▶ _Supplied information_
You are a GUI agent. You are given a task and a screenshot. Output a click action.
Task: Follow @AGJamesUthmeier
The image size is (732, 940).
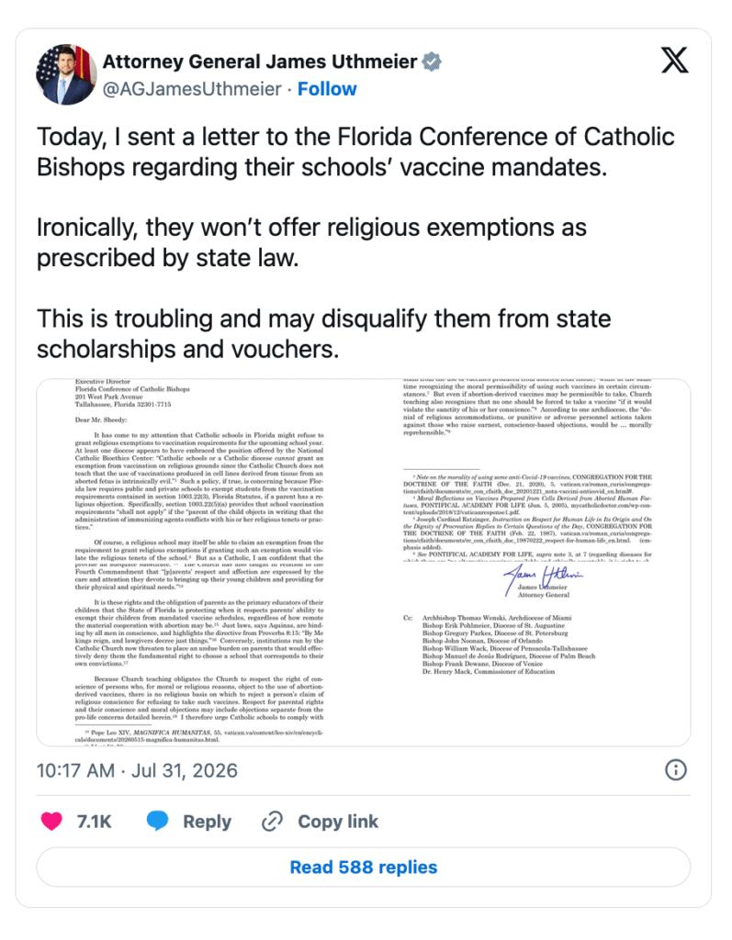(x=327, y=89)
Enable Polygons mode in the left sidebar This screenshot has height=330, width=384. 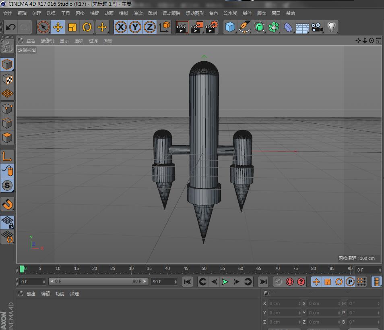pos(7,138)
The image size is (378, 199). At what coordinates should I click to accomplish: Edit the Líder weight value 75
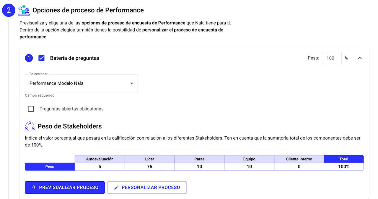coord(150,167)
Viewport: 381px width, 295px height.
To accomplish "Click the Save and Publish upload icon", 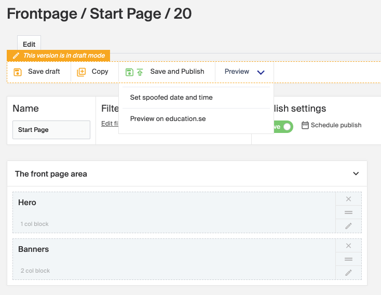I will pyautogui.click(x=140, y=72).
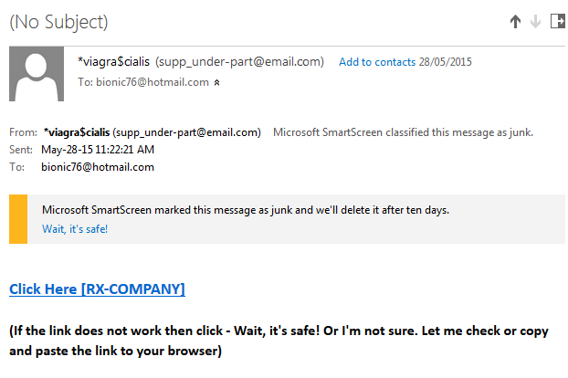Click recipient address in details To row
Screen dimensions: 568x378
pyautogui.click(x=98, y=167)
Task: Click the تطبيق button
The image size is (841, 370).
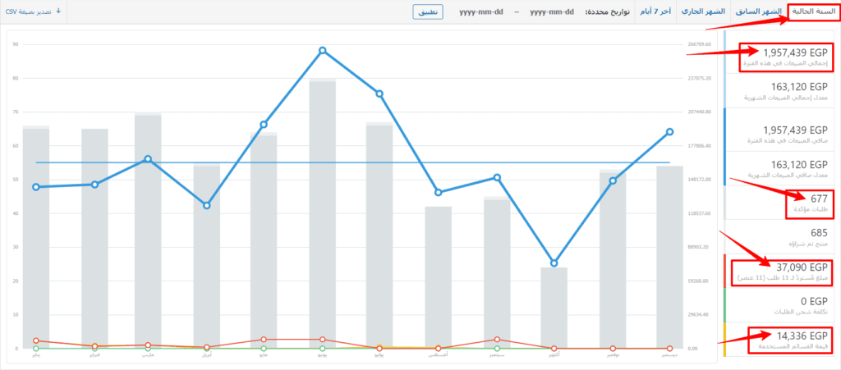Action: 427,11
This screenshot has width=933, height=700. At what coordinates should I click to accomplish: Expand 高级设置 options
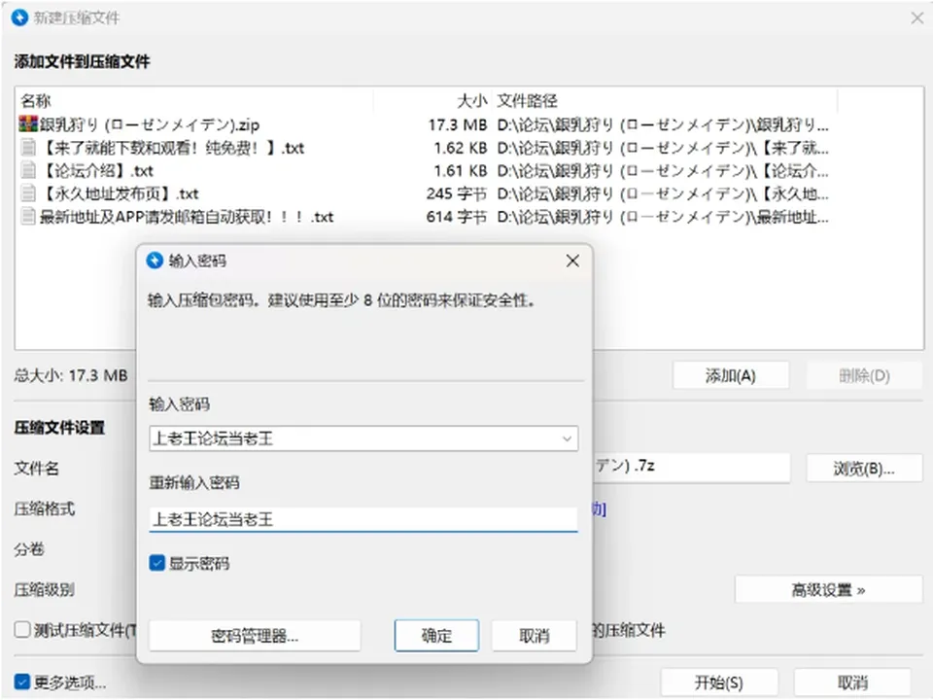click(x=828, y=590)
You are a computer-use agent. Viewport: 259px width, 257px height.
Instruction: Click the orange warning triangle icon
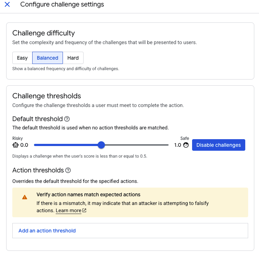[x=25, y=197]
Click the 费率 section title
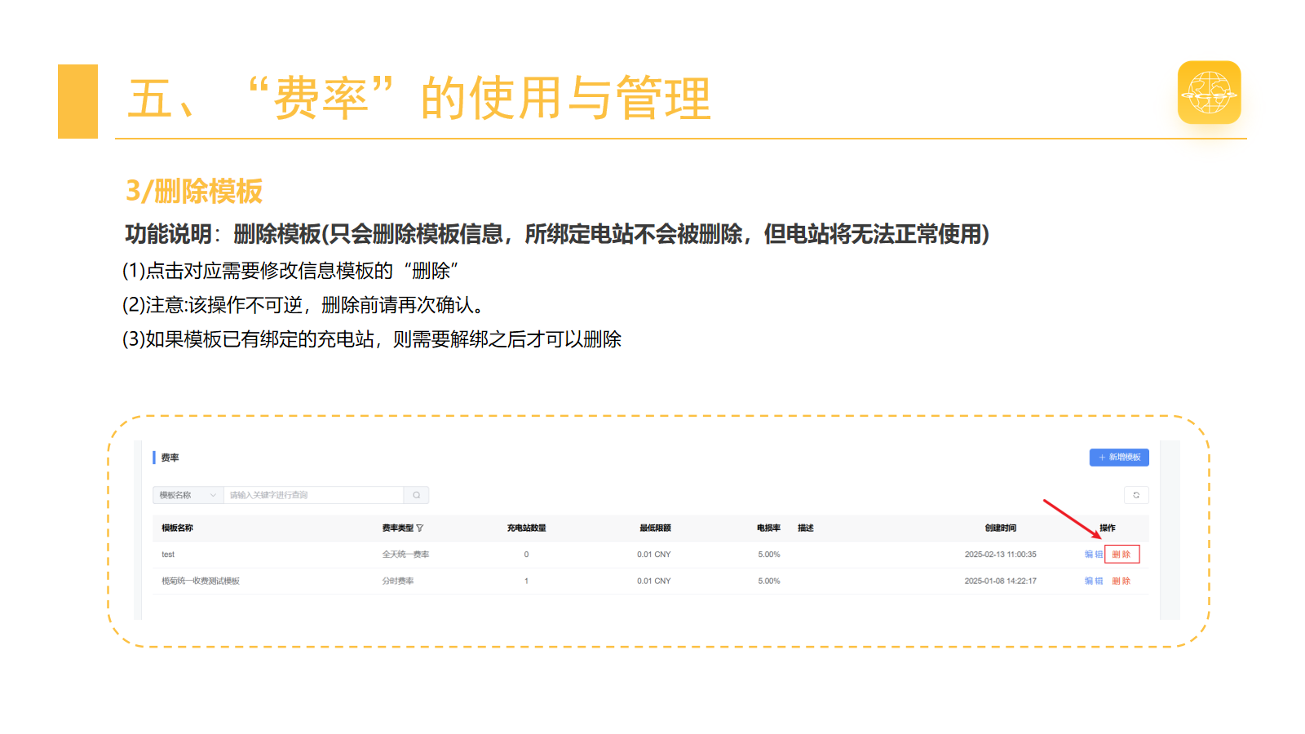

▶ _Work task_
Copy out every line of the records that the string "agent" appears in.

▶ _Response to the task_
You are a GUI agent. You are given a task and a screenshot. Output a click action.
You are a computer-use agent. Viewport: 259px width, 257px height.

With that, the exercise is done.